「悪霊との闘い」
Bible Reading (聖書の個所) マルコによる福音書9章14節から29節
一同がほかの弟子たちのところに来てみると、彼らは大勢の群衆に取り囲まれて、律法学者たちと議論していた。群衆は皆、イエスを見つけて非常に驚き、駆け寄って来て挨拶した。イエスが、「何を議論しているのか」とお尋ねになると、
群衆の中のある者が答えた。「先生、息子をおそばに連れて参りました。この子は霊に取りつかれて、ものが言えません。霊がこの子に取りつくと、所かまわず地面に引き倒すのです。すると、この子は口から泡を出し、歯ぎしりして体をこわばらせてしまいます。この霊を追い出してくださるようにお弟子たちに申しましたが、できませんでした。」イエスはお答えになった。「なんと信仰のない時代(世代)なのか。いつまでわたしはあなたがたと共にいられようか。いつまで、あなたがたに我慢しなければならないのか。その子をわたしのところに連れて来なさい。」人々は息子をイエスのところに連れて来た。霊は、イエスを見ると、すぐにその子を引きつけさせた。その子は地面に倒れ、転び回って泡を吹いた。イエスは父親に、「このようになったのは、いつごろからか」とお尋ねになった。父親は言った。「幼い時からです。霊は息子を殺そうとして、もう何度も火の中や水の中に投げ込みました。おできになるなら、わたしどもを憐れんでお助けください。」イエスは言われた。「『できれば』と言うか。信じる者には何でもできる。」その子の父親はすぐに叫んだ。「信じます。信仰のないわたしをお助けください。」
イエスは、群衆が走り寄って来るのを見ると、汚れた霊をお叱りになった。「ものも言わせず、耳も聞こえさせない霊、わたしの命令だ。この子から出て行け。二度とこの子の中に入るな。」すると、霊は叫び声をあげ、ひどく引きつけさせて出て行った。その子は死んだようになったので、多くの者が、「死んでしまった」と言った。しかし、イエスが手を取って起こされると、立ち上がった。イエスが家の中に入られると、弟子たちはひそかに、「なぜ、わたしたちはあの霊を追い出せなかったのでしょうか」と尋ねた。イエスは、「この種のものは、祈りによらなければ決して追い出すことはできないのだ」と言われた。
(注)
・議論:イエス様の教えや力ある業と律法学者たちの律法主義が論争になったのです。
・群衆の驚き:出エジプト記34:30を参照して下さい。
・息子の症状:癲癇(てんかん)の病状を推測させるのです。
・霊、汚れた霊:悪霊のことです。
・神様の霊:
■そのころ、イエスはガリラヤのナザレから来て、ヨルダン川でヨハネから洗礼を受けられた。水の中から上がるとすぐ、天が裂けて“霊”が鳩のように御自分に降って来るのを、御覧になった。すると、「あなたはわたしの愛する子、わたしの心に適う者」という声が、天から聞こえた。それから、“霊”はイエスを荒れ野に送り出した(マルコ1:9-12)。

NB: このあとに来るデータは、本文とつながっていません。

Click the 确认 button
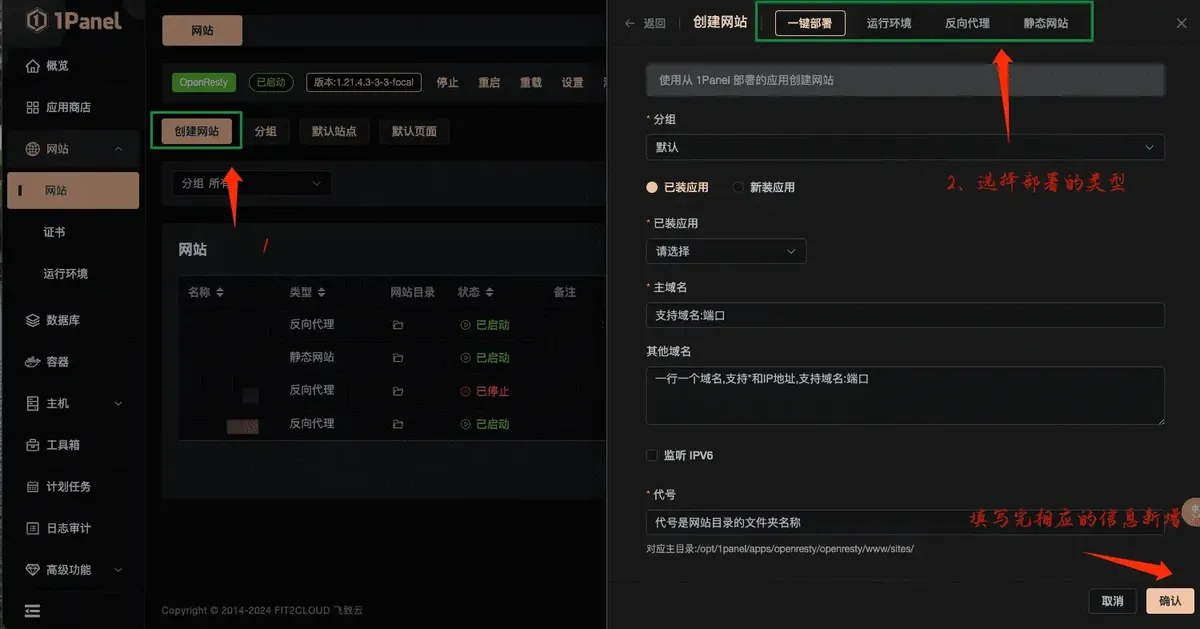Viewport: 1200px width, 629px height. (1169, 601)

・祈り:結果を信じる祈りには「力」があるのです。マルコ11:24をお読み下さい。
・ゲラサ人の地方:ガリラヤ湖に向かって右側のガダラ地方ではないかと言われています(マタイ8:28)。
・デカポリス:ヨルダン川の東側にある「10」の異邦人の町が一括してこのように呼ばれています。
・レギオン:約6000人の兵士で構成されるローマ軍の連隊のことです。
・豚:ユダヤ人は汚れた動物と見なしていました。レビ記11:7-8などに記されています。
・犬:ユダヤ人たちは異邦人たちを犬と呼んで蔑んでいたのです。サムエル記上17:43;24:14をお読み下さい。
・ベルゼブル:元々の意味は「家の主」あるいは「ハエたちの主」です。ここではサタン(悪魔)を表しています。
・カファルナウム、ティルスなどの位置については聖書地図を御覧下さい。
(メッセージの要旨)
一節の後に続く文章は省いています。